STORED ROWS:

☆ ☆ ☆ ☆ ☆ ☆ ☆

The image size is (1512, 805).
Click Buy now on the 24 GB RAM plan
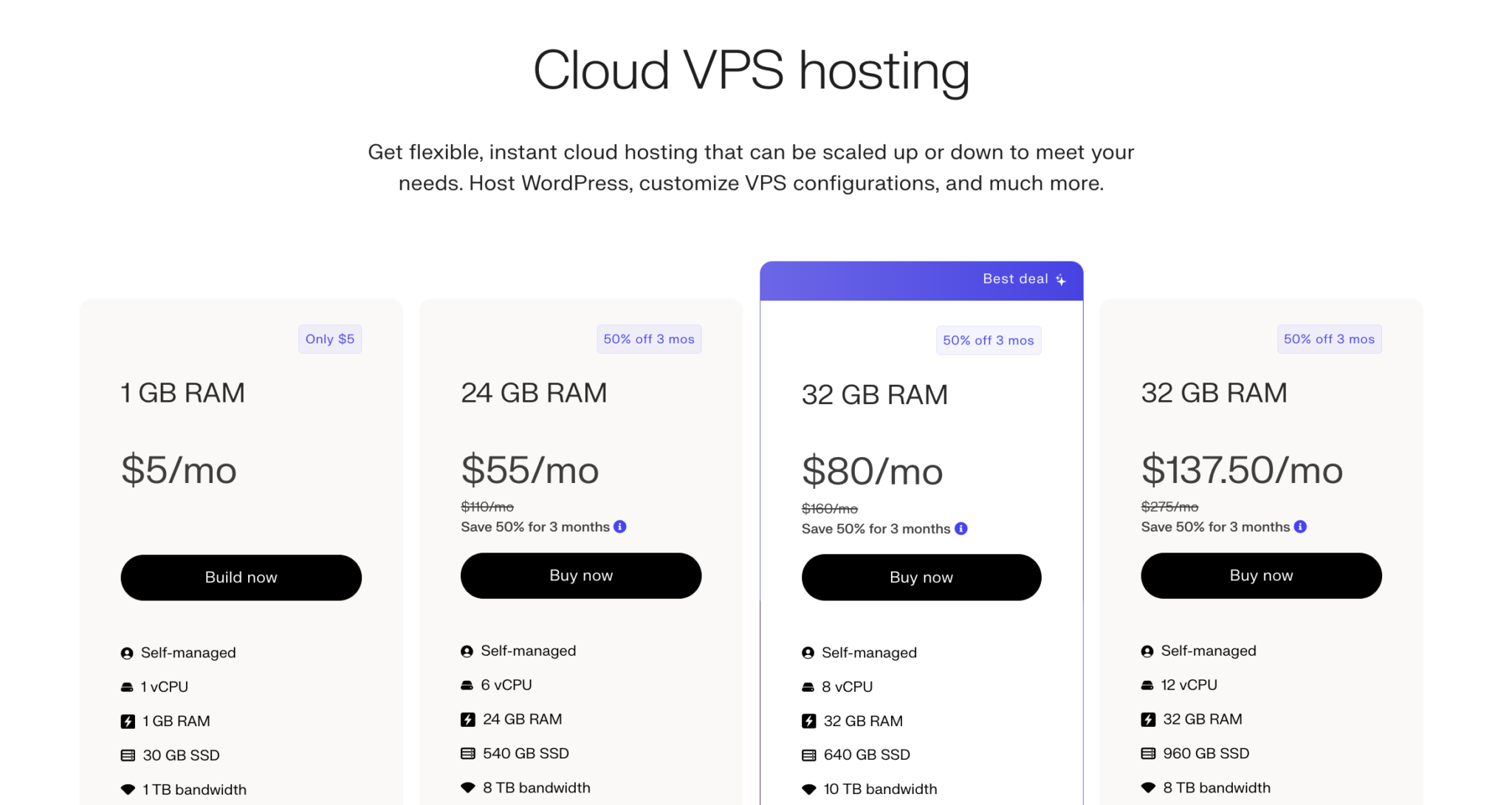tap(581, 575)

☆ ☆ ☆ ☆ ☆ ☆ ☆

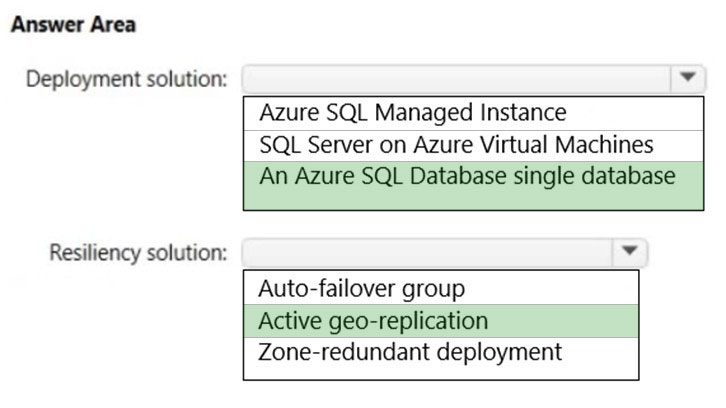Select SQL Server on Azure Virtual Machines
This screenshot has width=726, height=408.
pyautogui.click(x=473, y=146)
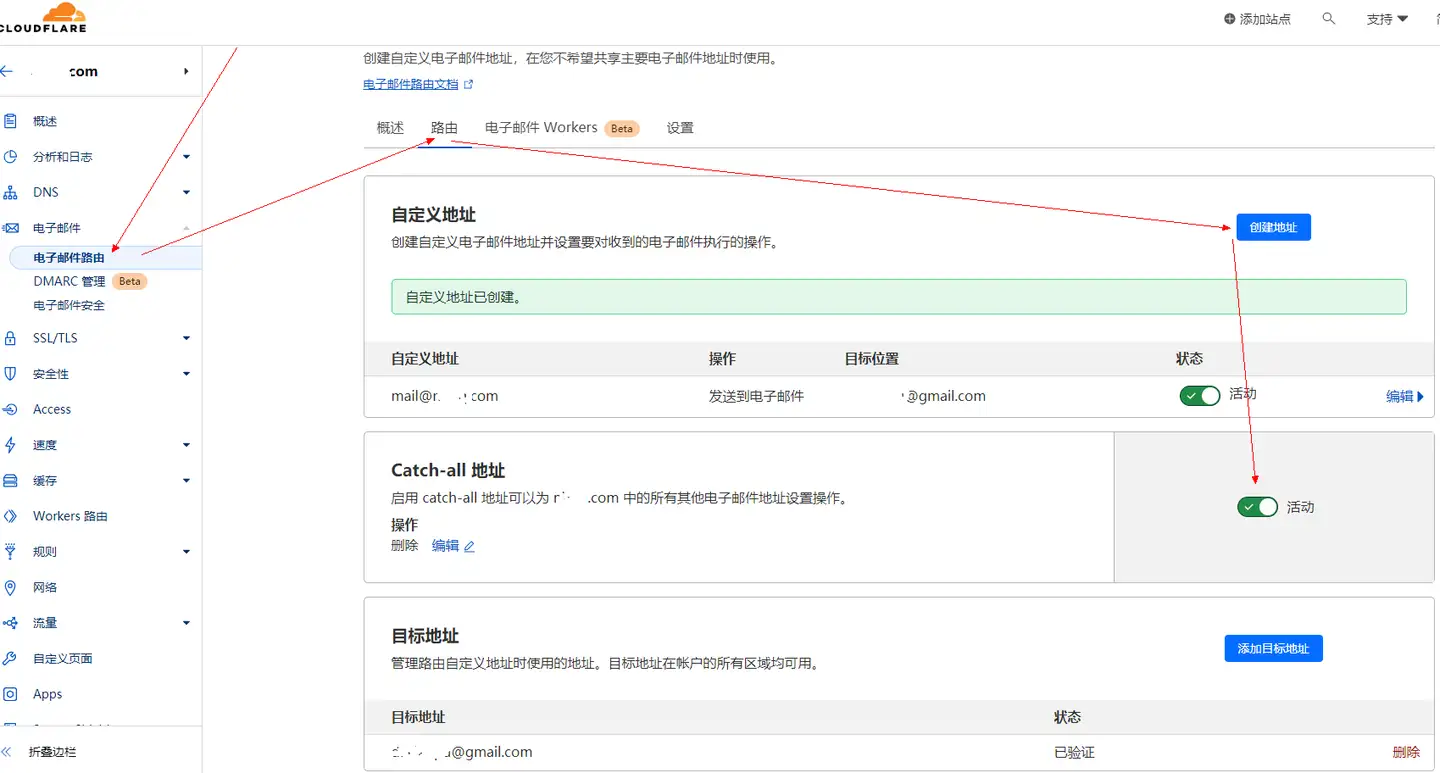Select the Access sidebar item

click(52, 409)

☆ ☆ ☆ ☆ ☆ ☆ ☆

TASK TO COMPLETE:
Convert the part that opens with the line containing "The image size is (1512, 805)." and closes with the line containing "tap(581, 575)" into a two-column CSV with columns named command and action, one row per entry holding its text and its answer, each in a single quoted field with line breaks replaced by spaces. Leave the pictures out.

TASK ANSWER:
command,action
"The image size is (1512, 805). Click Buy now on the 24 GB RAM plan","tap(581, 575)"